A general reflection on Captain Britain by the BBC - which includes talk of a TV series:
The reinvention of Captain Britain - BBC News



> "we are in the very early stages. We are working on a script and working on a budget, and looking to put the idea to Marvel early in 2017"



Captain Britain is one of those characters who has so much potential, but is rarely used. As Chris Claremont points out, Captain Britain is about



> "not just defending Britain but defending the world from pan-dimensional surprises", in a way similar to the example of the latest reboot of Doctor Who, which has played around with time and parallel universes."



Would love to see something develop - but Captain Britain has always been difficult to develop. 

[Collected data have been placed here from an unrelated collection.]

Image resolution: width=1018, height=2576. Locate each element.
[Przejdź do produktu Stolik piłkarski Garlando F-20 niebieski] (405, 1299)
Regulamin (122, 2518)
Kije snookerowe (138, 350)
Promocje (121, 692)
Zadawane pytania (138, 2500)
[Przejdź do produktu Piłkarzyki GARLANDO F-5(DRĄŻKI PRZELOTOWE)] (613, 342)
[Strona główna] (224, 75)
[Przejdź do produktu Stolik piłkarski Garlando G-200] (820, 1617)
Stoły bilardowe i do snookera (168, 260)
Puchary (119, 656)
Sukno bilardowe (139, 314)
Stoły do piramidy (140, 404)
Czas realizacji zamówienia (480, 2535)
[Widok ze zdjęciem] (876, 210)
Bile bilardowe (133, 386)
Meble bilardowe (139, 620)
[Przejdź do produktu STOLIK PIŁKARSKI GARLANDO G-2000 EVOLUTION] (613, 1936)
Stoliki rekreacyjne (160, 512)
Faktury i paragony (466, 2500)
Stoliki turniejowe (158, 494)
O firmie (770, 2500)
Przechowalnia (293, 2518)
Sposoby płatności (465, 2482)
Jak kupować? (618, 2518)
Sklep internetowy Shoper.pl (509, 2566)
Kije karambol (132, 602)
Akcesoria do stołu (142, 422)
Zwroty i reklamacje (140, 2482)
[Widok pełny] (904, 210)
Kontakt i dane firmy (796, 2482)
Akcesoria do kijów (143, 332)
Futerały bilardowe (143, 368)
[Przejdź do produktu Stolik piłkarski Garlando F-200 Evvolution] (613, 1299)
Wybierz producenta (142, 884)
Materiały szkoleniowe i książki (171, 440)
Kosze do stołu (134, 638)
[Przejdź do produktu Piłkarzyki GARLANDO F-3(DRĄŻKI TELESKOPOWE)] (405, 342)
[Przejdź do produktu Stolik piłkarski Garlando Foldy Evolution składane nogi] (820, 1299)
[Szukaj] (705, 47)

More on the Captain Britain comics here: Captain Britain


----------



## BAYLOR (Jun 12, 2016)

That would be really cool . I hope it becomes reality.


----------



## Dave (Jun 13, 2016)

Does he support Brexit or Remain?


----------



## HareBrain (Jun 13, 2016)

Dave said:


> Does he support Brexit or Remain?



If he was a real superhero he'd go back in time and lobotomise anyone who thought of suggesting a referendum in the first place.


----------



## AnyaKimlin (Jun 13, 2016)

HareBrain said:


> If he was a real superhero he'd go back in time and lobotomise anyone who thought of suggesting a referendum in the first place.



I've just realised he's Gyles Brandreth


----------



## Vladd67 (Jun 13, 2016)

Dave said:


> Does he support Brexit or Remain?


You mean is this a friend or foe?


----------